> [Page extract]
══════
Physical characteristics
- • coordinates: 52°28′11″N 4°49′35″E﻿ / ﻿52.46972°N 4.82639°E

= Zaan =

The Zaan (/nl/) is a small river in the province of North Holland in the northwestern Netherlands and the name of a district through which it runs. The river was originally a side arm of the IJ bay and travels 13.5 km through the municipalities of Zaanstad ("Zaan City") and Wormerland north of Amsterdam, from West-Knollendam in the north to Zaandam in the south, where it empties into the IJ.

The municipality of Zaanstad and several towns along the Zaan are named for the river: Koog aan de Zaan, Westzaan, Oostzaan, Zaandijk and the city of Zaandam. The river also runs past Zaanse Schans, a village with historic windmills and houses. It ranks among the top tourist destinations in the Netherlands.

==The Zaan district==
The region through which the river runs is called the Zaan district (Zaanstreek /nl/). It comprises the municipalities of Zaanstad, Oostzaan, and most of Wormerland.

During the Dutch Golden Age in the 17th century, the Zaan district was dotted with windmills with a variety of functions and it is often considered to be one of the world's first industrialized areas. Joining an already considerable number of flour mills were, for example, from 1592 "wood mills" for sawing wood, from 1600 "hemp mills" for extracting fibers from flax and hemp, from 1601 oil mills for crushing oil-bearing seeds and "paint mills" producing dyes and paint, and shortly after paper mills for the production of paper. By the mid-17th century, approximately 900 windmills could be found along the river, some of them still preserved, particularly in the Zaanse Schans neighbourhood of Zaandam, near Zaandijk.

The Zaan district continues to be a heavily industrialized area with many factories, particularly around the city of Zaandam. A number of major Dutch companies, like Ahold and Verkade, were founded in the Zaan district.

The dialect spoken in the Zaan area is known as Zaans. It has some similarities with the West Frisian dialect.

French impressionist painter Claude Monet stayed in Zaandam in the summer of 1871 and produced a series of 24 paintings of the Zaan district, writing to his friend Camille Pissarro that, "there is enough here to paint for an entire lifetime." Monet returned to the Zaan district to paint during visits to the Netherlands in following years.

The name of the Alkmaar-based football club AZ is short for Alkmaar Zaanstreek.
══════
> [Material provided]
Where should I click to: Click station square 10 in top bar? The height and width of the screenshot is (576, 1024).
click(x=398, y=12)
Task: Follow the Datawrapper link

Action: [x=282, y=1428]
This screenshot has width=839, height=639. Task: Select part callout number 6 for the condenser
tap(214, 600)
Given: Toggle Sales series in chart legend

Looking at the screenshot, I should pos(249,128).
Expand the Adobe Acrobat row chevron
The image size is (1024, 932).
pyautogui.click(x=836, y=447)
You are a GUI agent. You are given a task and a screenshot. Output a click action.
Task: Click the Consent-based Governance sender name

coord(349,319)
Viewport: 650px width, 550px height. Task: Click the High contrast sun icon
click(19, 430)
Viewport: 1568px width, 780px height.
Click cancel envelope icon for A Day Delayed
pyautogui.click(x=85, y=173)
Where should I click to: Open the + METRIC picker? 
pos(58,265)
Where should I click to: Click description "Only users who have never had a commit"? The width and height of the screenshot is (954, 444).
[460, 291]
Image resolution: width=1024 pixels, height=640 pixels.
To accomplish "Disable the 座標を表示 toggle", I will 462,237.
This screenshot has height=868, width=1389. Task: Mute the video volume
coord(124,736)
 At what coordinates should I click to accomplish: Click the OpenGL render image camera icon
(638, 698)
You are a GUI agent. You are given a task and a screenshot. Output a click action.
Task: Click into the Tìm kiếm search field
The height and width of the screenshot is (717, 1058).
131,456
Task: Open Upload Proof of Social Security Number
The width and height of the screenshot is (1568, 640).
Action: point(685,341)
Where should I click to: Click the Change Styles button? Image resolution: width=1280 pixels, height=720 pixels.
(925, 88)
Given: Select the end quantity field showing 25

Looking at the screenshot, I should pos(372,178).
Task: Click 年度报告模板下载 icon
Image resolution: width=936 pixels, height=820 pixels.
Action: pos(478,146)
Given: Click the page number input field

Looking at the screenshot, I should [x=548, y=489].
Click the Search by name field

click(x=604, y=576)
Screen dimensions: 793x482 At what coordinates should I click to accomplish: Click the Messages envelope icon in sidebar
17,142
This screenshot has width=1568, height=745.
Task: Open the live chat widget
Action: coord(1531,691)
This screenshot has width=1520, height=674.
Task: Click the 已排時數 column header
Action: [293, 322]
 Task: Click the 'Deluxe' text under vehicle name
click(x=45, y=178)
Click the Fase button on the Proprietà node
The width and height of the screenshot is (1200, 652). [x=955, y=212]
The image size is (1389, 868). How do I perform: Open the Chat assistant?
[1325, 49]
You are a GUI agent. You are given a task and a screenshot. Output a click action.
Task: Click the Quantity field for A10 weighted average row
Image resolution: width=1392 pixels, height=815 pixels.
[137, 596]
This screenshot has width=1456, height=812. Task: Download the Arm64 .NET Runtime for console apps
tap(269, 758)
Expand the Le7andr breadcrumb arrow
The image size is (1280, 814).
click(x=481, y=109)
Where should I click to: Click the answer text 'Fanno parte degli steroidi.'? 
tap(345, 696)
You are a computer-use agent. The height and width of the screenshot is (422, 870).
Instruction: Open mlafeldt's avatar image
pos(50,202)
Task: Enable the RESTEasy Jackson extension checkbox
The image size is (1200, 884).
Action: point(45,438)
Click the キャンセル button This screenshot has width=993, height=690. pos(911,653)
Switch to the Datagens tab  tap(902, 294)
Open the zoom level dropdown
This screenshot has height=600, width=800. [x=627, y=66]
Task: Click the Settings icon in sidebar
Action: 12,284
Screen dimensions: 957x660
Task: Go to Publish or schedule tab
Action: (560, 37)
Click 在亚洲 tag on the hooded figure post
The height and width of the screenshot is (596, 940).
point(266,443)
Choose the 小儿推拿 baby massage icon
══════
> [Required work]
[a] Reproduce word for word the section of the Zaan passage that opens with the words containing "French impressionist painter" and closes with "in following years.".
[b] According to the Zaan passage, roughly how many windmills stood along the river by the mid-17th century?
Rely only on the Zaan passage, not the listing.

> [Task responses]
[a]
French impressionist painter Claude Monet stayed in Zaandam in the summer of 1871 and produced a series of 24 paintings of the Zaan district, writing to his friend Camille Pissarro that, "there is enough here to paint for an entire lifetime." Monet returned to the Zaan district to paint during visits to the Netherlands in following years.

[b] Approximately 900.